In fact, with the Wall Street rules having been changed mid-game, the Redditors’ plight parallels what befell President Trump in the election. Certain states, circumventing their state legislatures, changed their election laws unconstitutionally and late in the game, and five swing states appeared to pause vote counting while Trump was ahead — much as Establishment Finance paused purchase of GameStop stock.
The reason was the same: To allow the Establishment to achieve the gains it desired: power in one case; money in the other.
But there are many examples of the Establishment-fix phenomenon. For instance, we’d often hear when conservatives complained of Big Tech censorship, “If you don’t like it, start your own social media company.”
But when Parler.com did just that and was successful, Establishment Tech decided to scuttle it by denying it the infrastructure it needed to stay online. Again, the rules were changed mid-game.
Don’t complain about it, either. After the aforementioned Robinhood app-based broker was inundated with negative online reviews over its GameStop actions, Google deleted 100,000 of the reviews.
And so it is always. Mail-in voting is a health imperative until it concerns an Amazon-employee unionization vote; then it’s a threat. Rioting is tacitly (and occasionally openly) approved when it serves Establishment ends and is normalized, but then is condemned when populists (allegedly) do it. Questioning election outcomes at first “denigrates” our system, as Hillary Clinton put it in 2016, but then became reflexive with a Trump win; now that an Establishment figure is back in office, though, it’s a “threat to our democracy.”
As for the GameStop manipulation, it has been condemned by figures as disparate as Alexandria Ocasio-Cortez (D-N.Y.) and Senator Ted Cruz (R-Texas). Barstool Sports head Dave Portnoy even called for the arrest of complicit Wall Street figures (video below).
But here’s the problem: These aren’t the people who go to jail.
They’re the people who decide who goes to jail (and they never pick themselves).
Just ask Roger Stone or Paul Manafort or Michael Flynn. You could even ask John Brennan, James Comey, or Jim Clapper — all of whom committed the crime of lying before Congress — if you could administer a strong truth serum.

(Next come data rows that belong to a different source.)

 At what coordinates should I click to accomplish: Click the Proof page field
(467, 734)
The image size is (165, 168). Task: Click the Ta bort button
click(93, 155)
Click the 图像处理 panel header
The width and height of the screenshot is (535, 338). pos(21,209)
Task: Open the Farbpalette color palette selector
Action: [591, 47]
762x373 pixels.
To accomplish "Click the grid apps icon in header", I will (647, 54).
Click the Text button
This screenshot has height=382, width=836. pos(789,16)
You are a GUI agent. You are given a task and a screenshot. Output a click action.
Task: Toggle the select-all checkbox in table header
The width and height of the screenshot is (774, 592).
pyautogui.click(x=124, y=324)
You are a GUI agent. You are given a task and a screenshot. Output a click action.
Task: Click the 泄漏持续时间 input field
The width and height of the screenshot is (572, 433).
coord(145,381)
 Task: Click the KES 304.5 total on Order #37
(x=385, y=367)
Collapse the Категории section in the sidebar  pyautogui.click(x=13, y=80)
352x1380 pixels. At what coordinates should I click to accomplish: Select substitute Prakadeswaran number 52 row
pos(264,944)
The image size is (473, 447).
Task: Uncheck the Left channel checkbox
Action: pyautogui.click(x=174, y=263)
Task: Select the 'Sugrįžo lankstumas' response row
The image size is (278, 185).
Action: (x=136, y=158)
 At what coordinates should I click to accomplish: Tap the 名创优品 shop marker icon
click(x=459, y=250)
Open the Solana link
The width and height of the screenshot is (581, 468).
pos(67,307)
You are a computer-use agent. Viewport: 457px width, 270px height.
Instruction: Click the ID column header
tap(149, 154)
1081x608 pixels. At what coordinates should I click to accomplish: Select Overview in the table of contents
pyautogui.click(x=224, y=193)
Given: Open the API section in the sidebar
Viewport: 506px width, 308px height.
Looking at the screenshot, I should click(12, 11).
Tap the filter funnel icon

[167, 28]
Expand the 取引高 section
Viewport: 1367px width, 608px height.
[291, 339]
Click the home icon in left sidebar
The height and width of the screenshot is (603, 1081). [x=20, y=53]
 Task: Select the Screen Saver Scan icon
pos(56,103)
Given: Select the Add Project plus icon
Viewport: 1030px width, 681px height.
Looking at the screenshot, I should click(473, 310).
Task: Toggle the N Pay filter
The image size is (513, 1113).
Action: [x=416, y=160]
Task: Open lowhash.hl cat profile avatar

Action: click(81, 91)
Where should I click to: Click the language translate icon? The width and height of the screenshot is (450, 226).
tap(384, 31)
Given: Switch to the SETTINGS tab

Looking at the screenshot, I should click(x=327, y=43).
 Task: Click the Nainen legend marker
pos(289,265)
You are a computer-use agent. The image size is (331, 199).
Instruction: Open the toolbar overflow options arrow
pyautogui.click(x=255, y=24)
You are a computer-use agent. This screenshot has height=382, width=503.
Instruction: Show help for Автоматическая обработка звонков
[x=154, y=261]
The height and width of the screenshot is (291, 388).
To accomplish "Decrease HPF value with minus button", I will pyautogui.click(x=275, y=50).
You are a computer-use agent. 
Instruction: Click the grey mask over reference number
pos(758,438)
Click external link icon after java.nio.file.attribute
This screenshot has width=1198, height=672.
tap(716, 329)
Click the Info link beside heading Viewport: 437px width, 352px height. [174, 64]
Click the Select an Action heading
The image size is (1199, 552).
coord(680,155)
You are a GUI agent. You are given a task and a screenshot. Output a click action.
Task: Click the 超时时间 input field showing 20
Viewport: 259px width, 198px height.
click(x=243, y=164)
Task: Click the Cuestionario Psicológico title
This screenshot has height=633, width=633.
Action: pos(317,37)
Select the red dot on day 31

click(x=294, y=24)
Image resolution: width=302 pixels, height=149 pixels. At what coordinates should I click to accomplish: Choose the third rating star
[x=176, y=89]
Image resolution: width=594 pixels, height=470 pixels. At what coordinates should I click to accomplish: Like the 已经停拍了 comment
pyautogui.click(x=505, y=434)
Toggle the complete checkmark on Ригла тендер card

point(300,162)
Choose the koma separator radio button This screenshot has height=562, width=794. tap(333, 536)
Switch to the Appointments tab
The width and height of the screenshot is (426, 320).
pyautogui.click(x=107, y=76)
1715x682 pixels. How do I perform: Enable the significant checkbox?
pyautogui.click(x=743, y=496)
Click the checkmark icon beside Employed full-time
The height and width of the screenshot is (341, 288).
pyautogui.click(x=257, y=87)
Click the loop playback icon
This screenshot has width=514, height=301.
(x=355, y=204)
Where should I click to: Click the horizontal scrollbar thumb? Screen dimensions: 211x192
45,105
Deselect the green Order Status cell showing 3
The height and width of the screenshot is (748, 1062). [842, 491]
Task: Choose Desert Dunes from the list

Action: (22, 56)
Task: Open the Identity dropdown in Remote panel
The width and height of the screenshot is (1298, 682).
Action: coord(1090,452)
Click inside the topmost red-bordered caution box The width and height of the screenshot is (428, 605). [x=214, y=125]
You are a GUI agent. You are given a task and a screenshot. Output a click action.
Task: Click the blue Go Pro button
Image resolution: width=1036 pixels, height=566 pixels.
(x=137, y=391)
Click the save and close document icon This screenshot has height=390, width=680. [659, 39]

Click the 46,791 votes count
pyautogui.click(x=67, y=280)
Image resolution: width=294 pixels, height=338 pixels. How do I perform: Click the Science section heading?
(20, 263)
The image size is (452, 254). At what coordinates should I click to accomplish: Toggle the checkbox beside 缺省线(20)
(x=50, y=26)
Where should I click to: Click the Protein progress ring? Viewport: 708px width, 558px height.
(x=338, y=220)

Based on recent developments, one might conclude: The Establishment decides who goes to prison, the Establishment decides who wins elections, the Establishment decides who can have a prominent forum to express ideas, the Establishment decides how much you can complain about what company, and the Establishment decides who makes billions via market influence.
Oh, that would be an exaggeration — at least somewhat. The truth is that the Establishment “increasingly” can do the above. But I’ve heard people condemn the Redditors as a “mob.” Accepting this characterization, however, what should we call Establishment types whose appetites for power, money, or prestige are insatiable? Can the battle being waged here be called, then, the mobs vs. the slobs?
Whatever you call it, this is, tragically, the stuff of which revolutions are made. And it’s why it is so vital to use our freedoms to save our freedoms, by restoring election integrity, using the proper power of nullification to declare unconstitutional federal acts “null and void” at state borders — and spreading the Truth.